Pumpernickel

Während des siebenjährigen Krieges wurde einem französischer Dragoner, dessen Pferd Nickel hieß, in einem westfälischen Bauernhaus das landesübliche Brot angeboten, das er empört mit den Worten: "C´est bon pour Nicol" (das ist gut für meinen Nickel) zurückwies. Die Westfalen verstanden den Franzosen offenbar nicht richtig und mögen vielleicht gedacht haben, dass er mit der Bezeichnung auf den Namen des Broten in seiner Heimat anspielte. Jedenfalls soll das Brot danach den Namen Pumpernickel erhalten haben. So interessant die Geschichte auch ist, so muss doch ihr Wahrheitsgehalt angezweifelt werden. Wahr ist allerdings, dass das Brot nicht bei jedermann beliebt war. So hat sich Voltaire, wenig dichterisch, Pumpernickel als harten, schwarzen klebrigen Stein bezeichnet. Auch Fabio Chigi, päpstlicher Nuntilus aus Rom, war nicht zimperlich bei seinem Urteil über das Brot: "Ein scheußlicher Fraß, den man selbst Bettlern und Bauern nicht vorwerfen kann."
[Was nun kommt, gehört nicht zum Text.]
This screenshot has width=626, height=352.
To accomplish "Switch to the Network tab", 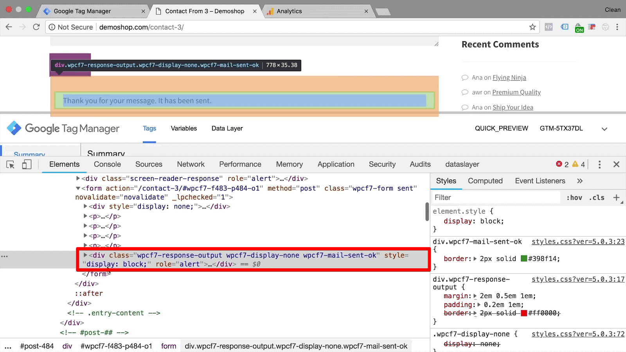I will 191,164.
Anders die Westfalen. Die liebten ihr Pumpernickel. Mitunter war wohl aber auch ihnen das Brot zu einseitig, denn sie erfanden "Mönch und Nonne". Dahinter verbirgt sich eine Scheibe Pumpernickel und eine Scheibe Weißbrot, die mit Butter und Schinken belegt, zusammengeklappt wird.
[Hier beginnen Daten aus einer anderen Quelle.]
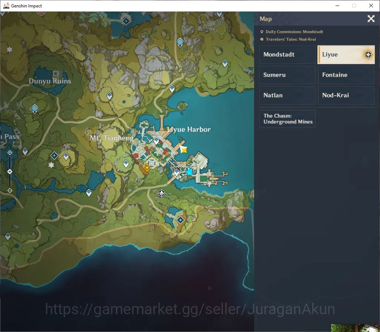This screenshot has width=380, height=332.
Task: Open the Natlan region map
Action: (x=287, y=95)
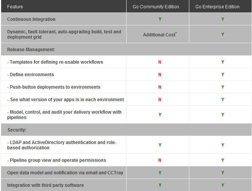
Task: Click the Pipeline group view and operate permissions label
Action: pyautogui.click(x=57, y=160)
Zur Herstellung von Pumpernickel kommt mindesten 90% Roggenbackschrot und/oder Roggenvollkornschrot um Einsatz. Davon wird ein Sauerteig angesetzt, der dann 16 bis 24 Stunden bei mäßiger Hitze, d.h. bei ca. 110°C in Dampfkammern oder in geschlossenen Kästen gebacken wird. Im Prinzip wird das Brot daher mehr gekocht als gebacken. Durch die niedrige Backtemperatur bildet sich keine Kruste, dafür entsteht aber die für das Brot typische schwarz-braune Farbe und der ebenfalls typische bitter-süße Geschmack.
Nach dem Backen muss das Brot einen weiteren Tag auskühlen, ehe es geschnitten und pasteurisiert in den Handel kommt.
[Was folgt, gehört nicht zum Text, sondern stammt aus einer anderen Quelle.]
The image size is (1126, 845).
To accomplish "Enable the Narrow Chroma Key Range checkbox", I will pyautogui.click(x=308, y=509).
Das Brot besitzt durch die Verwendung von Roggenschrot vor dem Backen zwar einen relativ hohen Gehalt an Vitaminen und Mineralstoffen, die gehen aber durch den langen Backprozess zum großen Teil verloren. Dafür ist das Brot relativ lange haltbar. In Normalfall etwa 4 Wochen.